Dans mon parcours, ce qui est paradoxal, c’est que le témoignage — qui a pourtant eu un impact négatif sur mon mental et qui peut être un exercice destructeur lorsqu’il est mal partagé — a participé à une forme de thérapie personnelle. L’autre — invraisemblable — enseignement que j’ai pu tirer de cette expérience est que j’ai réussi à identifier les compétences que ces violences m’ont permis d’acquérir. Par la suite, mon savoir expérientiel, qui s’est construit au fur et à mesure, m’a permis d’apprendre à rendre ces compétences productives et à les utiliser. Je ne peux cependant pas cautionner des expériences qui n’ont pas lieu d’être, comme celle relatée. Aujourd’hui, je suis persuadée qu’il existe d’autres moyens d’acquérir des connaissances qui n’abîment pas encore plus les personnes. Mon poste de conseillère technique au sein d’un institut régional de travail social (IRTS), dont ma fonction consiste à importer le savoir expérientiel au sein des formations du travail social, en est l’un des meilleurs exemples.

Notes de bas de page

1 Il s’agit de consulter et faire participer la personne, en tant qu’actrice de sa vie, à l’ensemble des décisions qui la concernent dans le respect de ses propres choix.

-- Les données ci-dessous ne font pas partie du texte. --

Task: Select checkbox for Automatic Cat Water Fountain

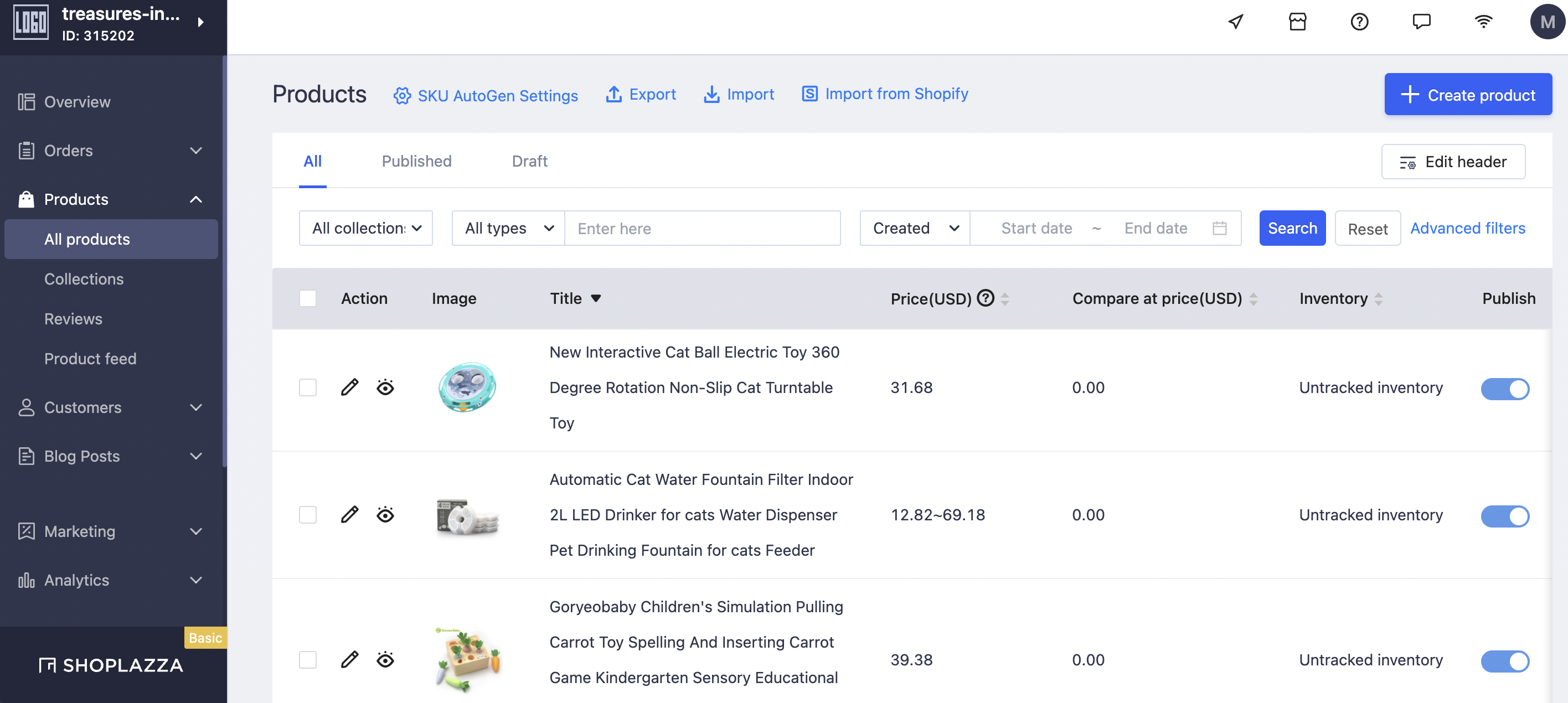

2 Décret n° 2016-1440 du 26 octobre 2016 relatif aux instances de concertation permettant d’assurer la participation des personnes prises en charge par le dispositif d’accueil, d’hébergement et d’accompagnement vers l’insertion et le logement des personnes sans domicile.

3 « Nous avons des stages, de l’expérience de terrain, qu’allez-vous nous apprendre de plus ? On en connaît assez sur les pauvres et la pauvreté ! » étaient certaines remarques que j’ai pu entendre de la part de certains étudiants.

4 Ce passage est extrait de l’ouvrage : Le Floch, C. (2021). De la grande exclusion au pouvoir d’agir retrouvé. Le journalyseur. L’Harmattan.